On
m'appelait Cadet, je suis arrivé dans une famille
de vignerons dans les années 1936- 1937, où il y avait déjà
trois enfants à qui l'on avait promis un âne si on réussissait
à récupérer une certaine somme d'argent due à
mon maître, ce que réussit le grand-père avec beaucoup
de ténacité.
Chose
promise, chose due, on m'acheta chez un marchand de chevaux de Reims.
Pour promener les enfants, je fus attelé à une jolie petite
carriole.
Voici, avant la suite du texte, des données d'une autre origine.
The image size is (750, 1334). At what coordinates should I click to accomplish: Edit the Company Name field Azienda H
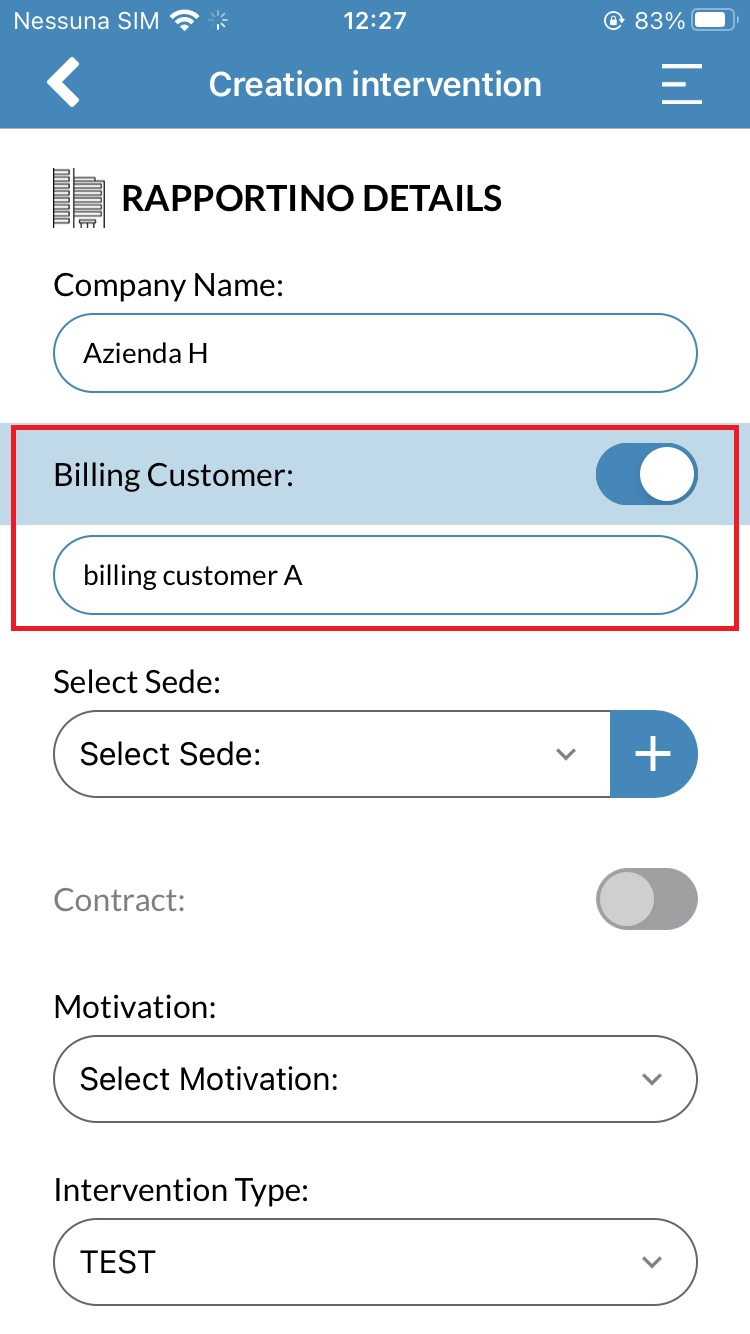[375, 353]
Je coulais des jours heureux, mais la guerre arriva et un grand
branle-bas se mit en route: "l'évacuation"
!…
On chargea des charrettes de matelas,
de linges et des objets plus ou moins hétéroclites, à
ne pas laisser dans les maisons lorsque les envahisseurs arriveraient.
Mon maître avait offert spontanément aux voisins du quartier
n'ayant pas de moyens de transports, de venir avec nous.
Je
fus attelé à la petite carriole et je suivis la cohorte.
Les femmes et les enfants montaient à tour de rôle pour se
reposer un peu de cette marche épuisante.
Nous avons été mitraillés
plusieurs fois, des orages n'arrangeaient pas le cheminement des convois
des réfugiés. Et puis, il arriva que moins résistant
que les gros chevaux de labour, je ne pouvais plus suivre, avec des plaies
aux genoux et aux pattes. Alors bien tristement on me laissa dans un petit
village de culture du sud de la Marne "Montépreux"
où je pourrais trouver de la nourriture et un peu d'eau pour survivre.
Après cette grande débâcle,
comme on appelait cette défaite, plusieurs mois passèrent,
peut- être 1 an ?.
La vie avait repris son cours dans les villages, avec bien des difficultés
pour se déplacer et se ravitailler.
Un jour, pour faire quelques courses
à Reims, un voisin et une voisine étaient
partis en voiture à cheval (il n'y avait plus de trains). En arrivant
à Cormontreuil, ils remarquèrent dans la
cour d'une habitation, un petit âne! Ils se regardèrent tous
deux et se dirent "mais on dirait le cadet ?"
Très perplexe, en rentrant
au village ils dirent à mon maître, nous croyons avoir retrouvé
le cadet. Ils retournèrent ensemble à Cormontreuil
et demandèrent à la personne s'il n'avait pas ramené
cet âne de la région de Montépreux,
puisque des bêtes abandonnées avaient été récupérées
ainsi par des gens qui avaient tout perdu.
Après quelques réticences,
l'homme accepta de venir jusque Chigny. On me lâcha
près du marronnier et me souvenant de mon écurie près
de la place du village, j'y filai aussitôt. L'homme n'étant
toujours pas convaincu, mon maître lui dit "avez-vous
déjà vu un âne sauter 4 marches pour aller dans un
pré"?.
Se
trouvant 2 maisons plus loin, il fallait passer par un bâtiment
assez sombre. On me laissa libre, alors je partis en trottant vers ce
passage et je sautai les quatre marches me souvenant qu'une herbe fraîche
m'attendait dans le pré.
Devant cette évidence, l'homme admis que j'étais vraiment
l'âne de la maison.
Ma vie reprit son cours faisant
toujours la joie des enfants et rendant bien des services aux voisins
et au village. Je transportais deux fois par jour la marmite de soupe,
accompagné d'un soldat de l'armée d'occupation, à
2 km dans les champs (la Cuche) où se tenait un
poste de D.C.A., mon maître m'ayant proposé pour éviter
qu'un cheval plus utile aux travaux ne soit réquisitionné.